È un fatto che la persecuzione è un dato costante nella storia del cristianesimo. Sin dalle origini della chiesa. Dal martirio dei primi secoli, alla vita dei santi, che spesso è costellata di contrasti senza fine e a volte inspiegabili, perché vissuti all'interno della stessa chiesa, della stessa comunità, della stessa famiglia.
Il vescovo Oscar Romero sapeva che gli squadroni della morte lo avrebbero fatto fuori, se avesse continuato a sostenere in San Salvador i diritti dei poveri, ma diceva: "Non posso fare altrimenti. Non posso rinunciare alla verità. Morire dobbiamo tutti, una volta o l'altra. Se questo accade per una buona causa, tanto meglio. Per uno che cade, ne vengono altri cento". Fu ucciso il 24 marzo del 1980, mentre celebrava la messa.
Nessun privilegio dunque per il cristiano. A lui non sarà tolta alcuna difficoltà nella sua vita. Anzi, la difficoltà diventa proprio la prova del nove per giudicare della bontà di un'iniziativa o di un progetto di vita.
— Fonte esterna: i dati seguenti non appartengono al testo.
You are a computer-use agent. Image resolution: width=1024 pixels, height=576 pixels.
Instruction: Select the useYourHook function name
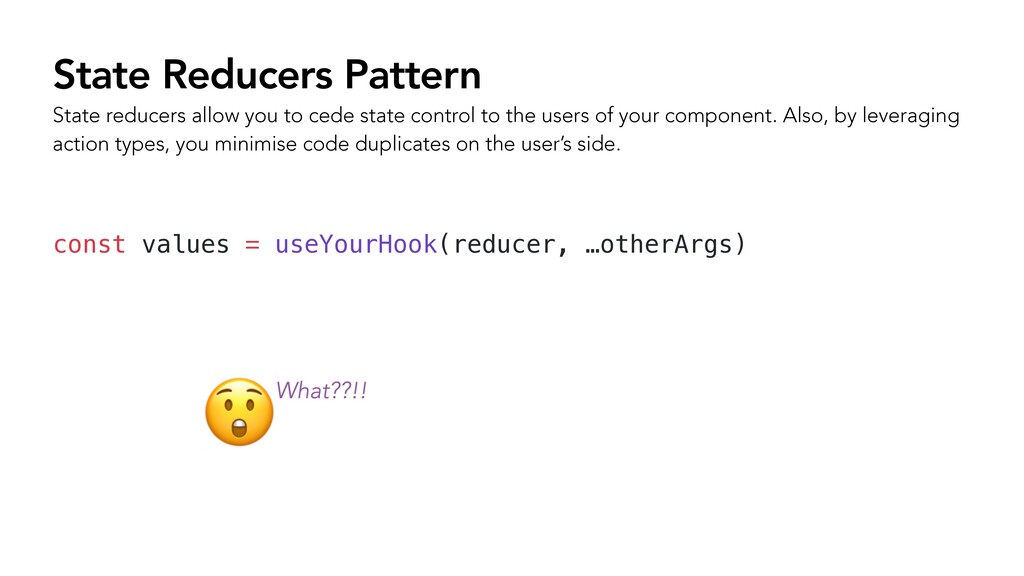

La fedeltà nel martirio quotidiano

Maggio 1977. mons. Oscar Arnulfo Romero, arcivescovo do San Salvador, celebra il funerale di un suo prete assassinato dagli squadroni della morte. Disse in quella circostanza: "Non tutti avranno l'onore di dare il loro sangue fisico, di essere uccisi per la fede, però Dio chiede a tutti coloro che credono in lui lo spirito del martirio, cioè tutti dobbiamo essere disposti a morire per la nostra fede, anche se il Signore non ci concede questo onore; noi, sì, siamo disponibili, in modo che quando arriva la nostra ora di rendere conto, possiamo dire: "Signore, io ero disposto a dare la mia vita per te. E l'ho data". Perché dare la vita non significa solo essere uccisi: dare la vita, avere spirito di martirio, è dare nel dovere, nel silenzio, nella preghiera, nel compimento onesto del dovere; in quel silenzio della vita quotidiana; dare la vita a poco a poco. Come la dà la madre, senza timore, con la semplicità del martirio materno, dà alla luce, allatta, fa crescere e accudisce con affetto suo figlio…".